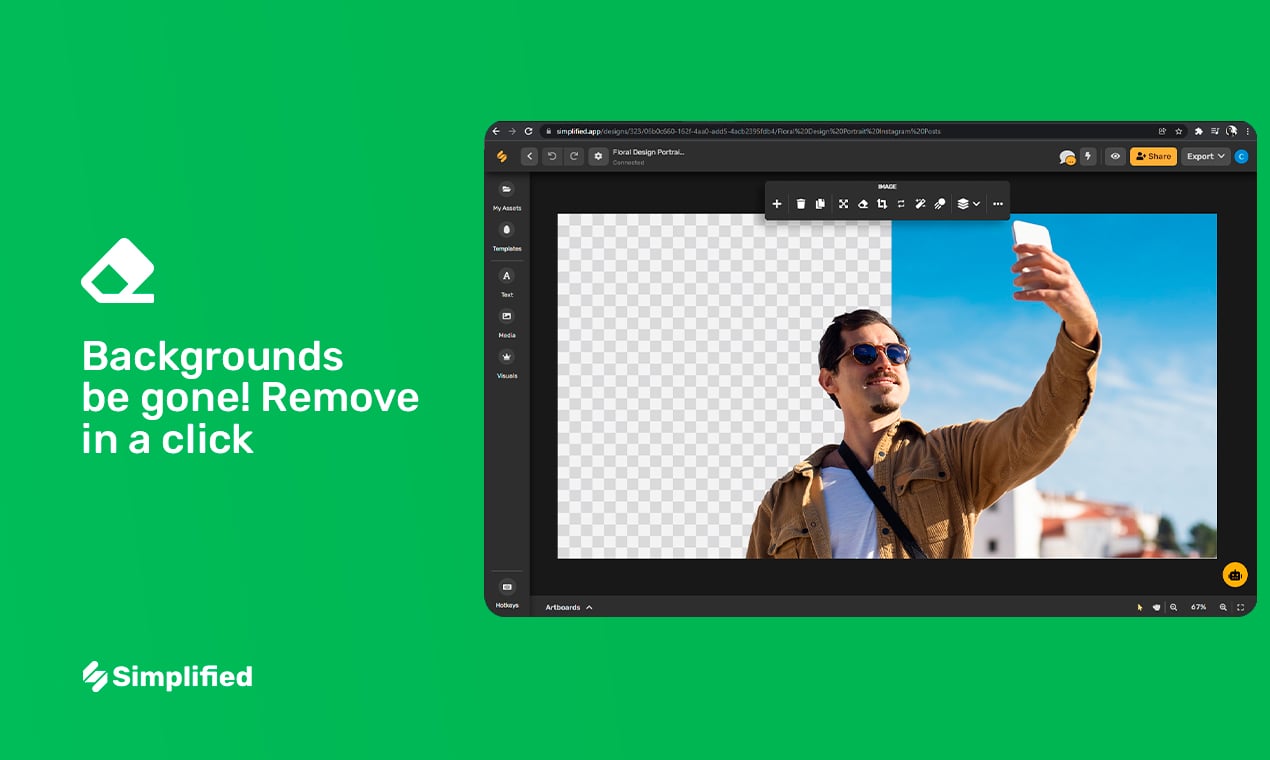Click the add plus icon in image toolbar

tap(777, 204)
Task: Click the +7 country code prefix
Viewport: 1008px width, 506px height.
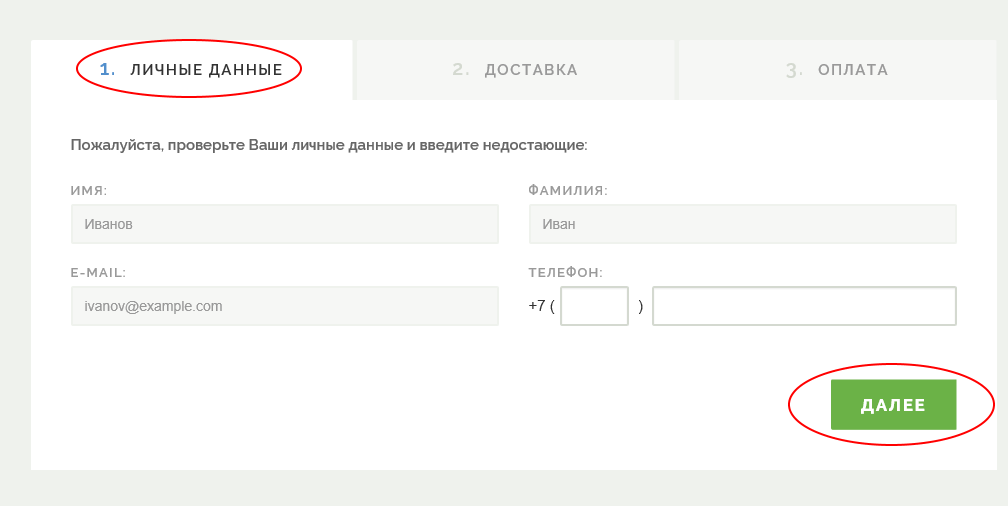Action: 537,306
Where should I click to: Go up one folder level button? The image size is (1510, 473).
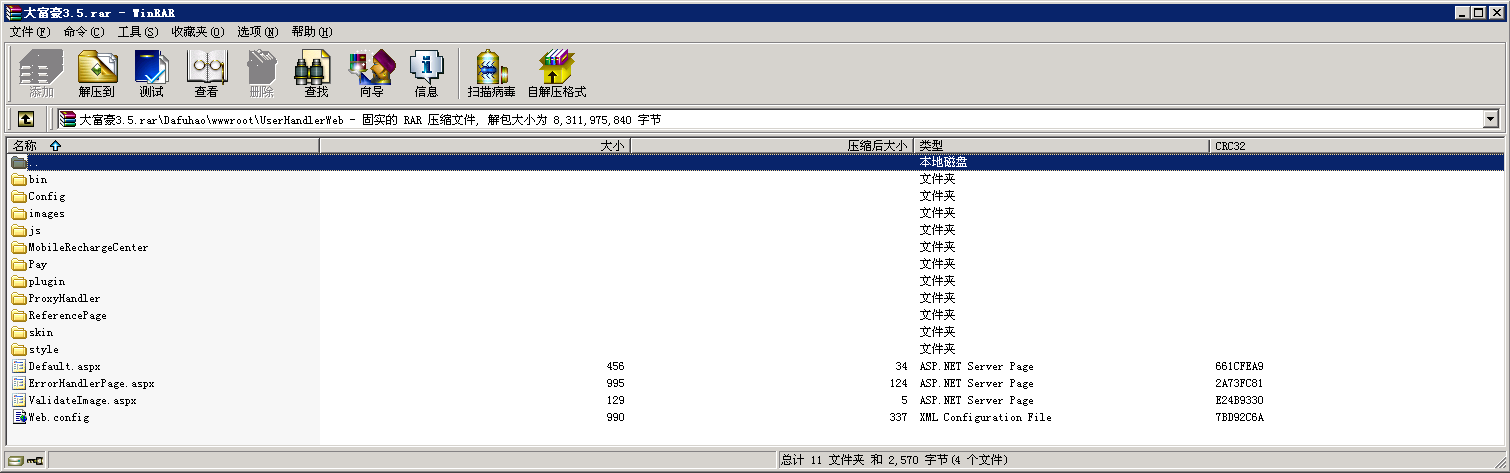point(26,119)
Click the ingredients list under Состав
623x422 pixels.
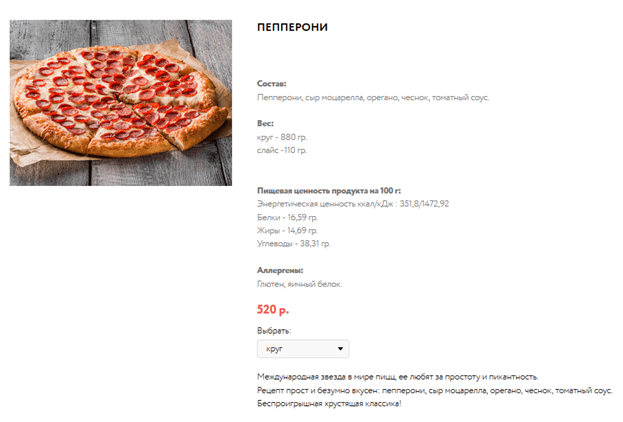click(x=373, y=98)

##############################

(WHAT THE EXERCISE ASKS)
Transcribe exactly the span of lines from the line holding "Where should I" through the last line above, both included. Pictures stay out.

(FINAL ANSWER)
Where should I click to: Go up one folder level button? The image size is (1510, 473).
point(26,119)
Click the ingredients list under Состав
623x422 pixels.
click(x=373, y=98)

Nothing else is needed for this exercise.